## Exercise description
Nothing left out, nothing added: return the full set of records.

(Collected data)

--- START ---

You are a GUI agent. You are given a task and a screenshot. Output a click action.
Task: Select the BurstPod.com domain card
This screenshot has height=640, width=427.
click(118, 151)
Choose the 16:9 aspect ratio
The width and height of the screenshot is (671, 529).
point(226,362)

--- END ---

## Written solution
You are a GUI agent. You are given a task and a screenshot. Output a click action.
Task: Select the BurstPod.com domain card
This screenshot has height=640, width=427.
click(118, 151)
Choose the 16:9 aspect ratio
The width and height of the screenshot is (671, 529).
point(226,362)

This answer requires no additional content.